ДО ТОГО КАК Я ПОЗНАКОМИЛСЯ С КНИГАМИ ЭЛЛИСОНА, МНЕ КАЗАЛОСЬ, ЧТО ПИСАТЕЛЬСТВО БЫЛО ЧЕМ-ТО ИЗЫСКАННЫМ И ВЫСОКОИНТЕЛЛЕКТУАЛЬНЫМ.
Если простой парень с улицы, такой, как Эллисон, смог стать писателем, – думал я, – то, может быть, и я смогу?
Эта мысль вселила в меня надежду, и это было самым интересным из того, что случилось со мной в тот год в Ньюарке.
На Рождество к нам приехала бабка и привезла с собой Уолтера Андросика, тихого и погруженного в себя мужчину, выходца из Старого Света. Он постоянно держал Софию под руку, словно пытаясь показать, что они намерены всегда быть вместе[13]. День уже клонился к вечеру и все уже хорошенько пригубили, Уолтер подозвал меня к себе. Держа подарочную коробку в одной руке и рюмку водки в другой, он смотрел на меня глазами размякшего от алкоголя человека.
– Это я тебе купил, – выговорил он заплетающимся языком и с сильным акцентом. – Я купил это тебе, потому что он был великим человеком, и ты тоже однажды станешь великим человеком.
В коробке я нашел гипсовый бюст Джона Ф. Кеннеди, выкрашенный золотой краской. Позвольте мне уточнить, это был не только бюст Дж. Ф. К., но еще и копилка.
И еще одно уточнение: это была копилка в форме бюста Дж. Ф. К., которая была сделана еще до его убийства. Монетки надо было бросать в прорезь, которая находилась на затылке, прямо на том месте, куда попала пуля Освальда. Что еще хуже, в основании бюста не было отверстия, через которое можно было забрать монеты, и, как только копилка наполнялась, голову президента нужно было разбить на бесчисленное количество кусочков.

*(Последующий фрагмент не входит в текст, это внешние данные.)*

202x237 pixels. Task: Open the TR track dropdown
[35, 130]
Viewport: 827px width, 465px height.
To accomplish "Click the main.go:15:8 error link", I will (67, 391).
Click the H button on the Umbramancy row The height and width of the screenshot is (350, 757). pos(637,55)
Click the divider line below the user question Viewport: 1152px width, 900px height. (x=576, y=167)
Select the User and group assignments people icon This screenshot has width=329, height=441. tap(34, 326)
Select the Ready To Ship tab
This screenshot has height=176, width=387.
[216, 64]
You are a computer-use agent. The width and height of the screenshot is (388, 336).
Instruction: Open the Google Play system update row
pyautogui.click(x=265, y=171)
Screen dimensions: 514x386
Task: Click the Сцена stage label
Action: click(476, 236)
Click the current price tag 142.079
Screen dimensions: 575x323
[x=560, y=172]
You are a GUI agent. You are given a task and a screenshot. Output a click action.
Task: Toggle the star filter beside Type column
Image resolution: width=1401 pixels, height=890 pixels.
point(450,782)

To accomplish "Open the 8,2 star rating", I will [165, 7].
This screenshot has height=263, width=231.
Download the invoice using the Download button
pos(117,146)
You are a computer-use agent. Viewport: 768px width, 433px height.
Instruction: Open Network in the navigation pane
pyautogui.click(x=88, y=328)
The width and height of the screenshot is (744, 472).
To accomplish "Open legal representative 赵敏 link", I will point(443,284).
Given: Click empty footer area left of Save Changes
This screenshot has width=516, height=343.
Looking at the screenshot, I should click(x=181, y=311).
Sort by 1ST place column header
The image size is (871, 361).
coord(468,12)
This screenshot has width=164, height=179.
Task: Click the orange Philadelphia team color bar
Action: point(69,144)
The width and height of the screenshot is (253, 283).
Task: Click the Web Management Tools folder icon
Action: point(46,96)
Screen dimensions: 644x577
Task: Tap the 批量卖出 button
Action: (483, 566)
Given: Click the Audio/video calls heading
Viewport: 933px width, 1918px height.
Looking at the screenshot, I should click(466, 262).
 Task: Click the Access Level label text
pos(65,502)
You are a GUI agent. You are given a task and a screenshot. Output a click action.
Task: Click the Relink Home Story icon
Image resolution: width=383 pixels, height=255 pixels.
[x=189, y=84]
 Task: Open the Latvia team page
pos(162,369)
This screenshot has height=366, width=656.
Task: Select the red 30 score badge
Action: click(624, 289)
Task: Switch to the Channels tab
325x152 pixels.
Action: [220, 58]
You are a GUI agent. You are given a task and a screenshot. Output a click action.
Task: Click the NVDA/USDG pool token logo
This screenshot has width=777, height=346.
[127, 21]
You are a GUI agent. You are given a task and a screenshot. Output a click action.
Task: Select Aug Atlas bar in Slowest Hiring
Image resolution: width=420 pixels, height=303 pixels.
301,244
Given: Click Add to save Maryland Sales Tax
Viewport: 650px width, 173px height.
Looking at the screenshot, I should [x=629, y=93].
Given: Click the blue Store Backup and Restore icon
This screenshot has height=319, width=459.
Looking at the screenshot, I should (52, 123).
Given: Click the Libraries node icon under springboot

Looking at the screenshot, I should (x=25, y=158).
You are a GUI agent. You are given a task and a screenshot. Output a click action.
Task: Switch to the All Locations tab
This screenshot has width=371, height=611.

Уолтер вытащил монетку, бросил в копилку и потряс ею в руке. Монетка звенела, прыгая в горле у Дж. Ф. К.
Немного позже, когда уровень водочного моря достиг максимальной точки прилива, я обнаружил Уолтера сидевшим с бюстом у него на колене. Правую ладонь он сложил так, что она стала похожа на пистолет. Он поднес дуло указательного пальца к прорези на затылке Дж. Ф. К. и отпустил курок, произнеся «Паф-ф-ф!»
13
Моя бабка была не из тех, кто позволял траве расти просто так, под ногами, или под другой ее анатомической частью.